“I videogiochi salveranno il mondo” parola di Jane McGonigal


I videogiochi possono salvare il mondo. E’ questo il motto di Jane McGonigal designer di videogiochi di successo, ma anche ricercatrice e visionaria. In pratica, un guru del settore. Le sue teorie stanno prendendo piede tra gli addetti ai lavoro e no, e promettono addirittura di dare il via ad una nuova concezione dell’esistenza.

Vivere giocando. Giocare – e in particolare videogiocare – sono attività che migliorano l’uomo. Lo ha dimostrato in una lunga serie di saggi. Ecco qualche pillola del suo pensiero.

I videogiochi combattono il senso di alienazione. Il giocatore, pad alla mano, è coinvolto in quella che si definisce ‘scala epica’, cioè la sensazione che ogni cosa che fa ha un senso, è inquadrata in un percorso, mira a uno scopo. Per traslare questo concetto nella vita reale è sufficiente trattare la vita come una sfida, come un gioco.

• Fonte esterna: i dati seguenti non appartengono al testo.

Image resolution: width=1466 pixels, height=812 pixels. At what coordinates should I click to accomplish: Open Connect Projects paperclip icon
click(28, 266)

I videogiochi stimolano la cooperazione. In molte produzioni videoludiche, specie quelle in multiplayer online, è necessario cooperare per vincere. Questa attitudine alla cooperazione, se traslata nella vita reale, non potrà che apportare benefici e rinsaldare la concordia tra gli uomini.

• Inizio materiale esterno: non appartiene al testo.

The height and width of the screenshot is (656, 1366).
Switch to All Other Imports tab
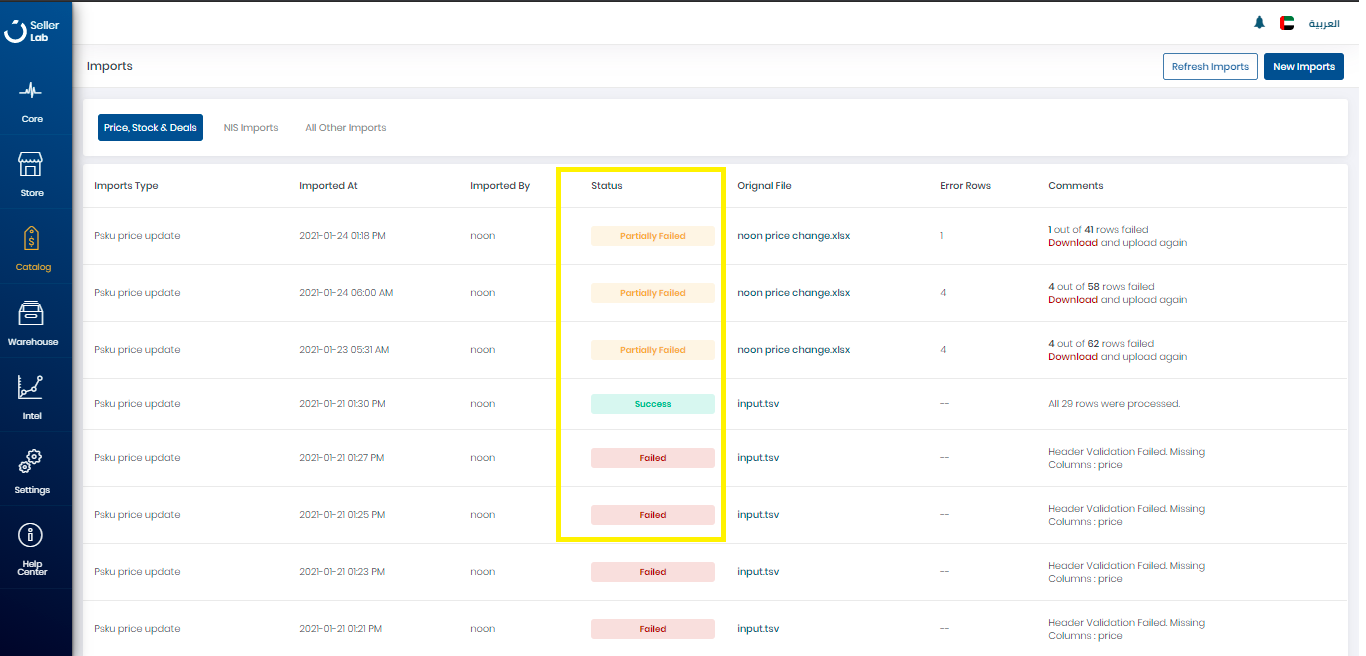[345, 128]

I videogiochi rinsaldano la coesione sociale. Il gioco, quindi anche quello su console, è uno dei fattori più efficaci di socializzazioni. Al giorno d’oggi veramente pochi titoli non permettono di giocare in multiplayer, sia online che offline.

Insomma, ‘trattare la vita come un gioco’ grazie alla McGonigal ha assunto un’accezione positiva e si sta imponendo come uno strumento di ‘evoluzione esistenziale’, tanto per l’individuo tanto per la comunità.